> _Что сделать_:
1 > Перепишите слово в слово часть отрывка от «Мужик перекрестился и» до «и мужик разбогател.».
2 > Ответьте по отрывку на вопросы:
(а) Сколько молока в день давали мужику две коровы?
(б) Во что был одет маленький человек, постучавшийся к мужику?
(в) Из какой деревни родом Фекла Алтухова?

Мужик перекрестился и пошел к ним. И вот озеро заволновалось, хотя ветру и не было; послышался свист и коровы бросились в воду; но мужик все-таки успел двух коров перехватить и пригнал их домой. Коровы эти долго жили у мужика. (Приплод от них будто бы и сейчас живет в Мегре). Две коровы давали мужику по два ведра в день молока, и мужик разбогател.
Потом мужик вздумал этих коров зарезать и когда зарезал, мясо и шкуры коров кто-то украл. Мужик подал прошение в суд, обвиняя в краже нескольких вороватых мужиков в деревне. Но однажды осенью, ночью кто-то постучался к мужику. Мужик вышел за ворота и увидал маленького человека в соломенной шляпе и коротком камзоле старинного покроя. Это оказывается был черт. Он сказал, что напрасно мужик тягается из-за коровьих кож с соседями: кожи взял он, черт. Мужик помирился с соседями и прекратил тяжбу. («Сборник Скоморощины»).
Домовой
1898 г. сентябрь. Недавно мне пришлось слышать рассказ о домовом. Молодая баба, уроженка дер. Саломыковой, Фекла Алтухова, рассказала мне случай, бывший с ея невесткой. У этой невестки был трехлетний сын, здоровый, славный мальчик. Однажды ночью мать этого ребенка была разбужена стуком отворяемаго окна. Открыв глаза, она увидала влезающаго в окно «хозяина», то есть домового. По виду он был похож на человека, одет «по-мужицки», на голове у него была огромная шапка, которую он не снял и в избе, а лица нельзя было разглядеть благодаря темноте. Влезши в окно, он подошел к лежанке и лег, вытянувшись во весь рост и низко свесив голову с лежанки.

> _Выдержки из записей_:

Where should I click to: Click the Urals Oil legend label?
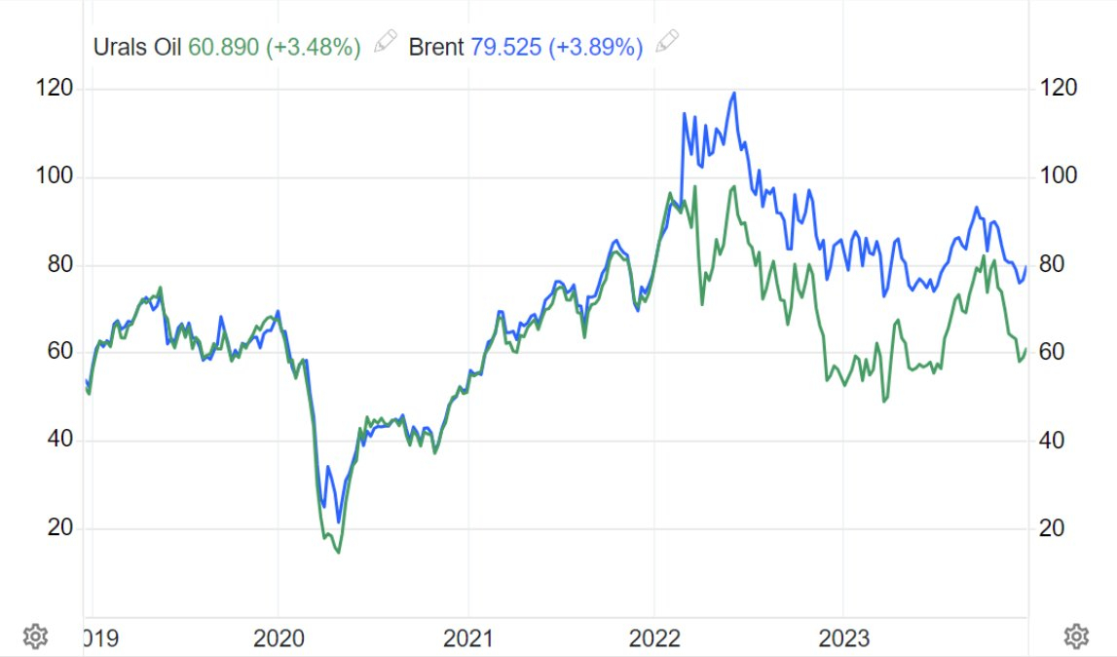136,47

==

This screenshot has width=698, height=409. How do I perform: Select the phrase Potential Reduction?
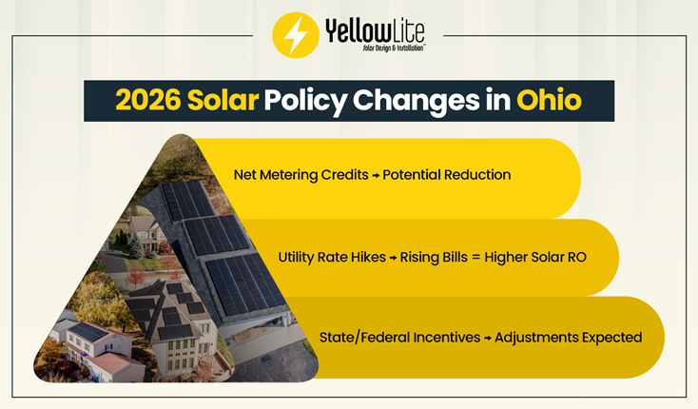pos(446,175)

> _Ответы_:
1 >
Мужик перекрестился и пошел к ним. И вот озеро заволновалось, хотя ветру и не было; послышался свист и коровы бросились в воду; но мужик все-таки успел двух коров перехватить и пригнал их домой. Коровы эти долго жили у мужика. (Приплод от них будто бы и сейчас живет в Мегре). Две коровы давали мужику по два ведра в день молока, и мужик разбогател.

2 >
(а) По два ведра.
(б) В соломенную шляпу и короткий камзол старинного покроя.
(в) Из деревни Саломыковой.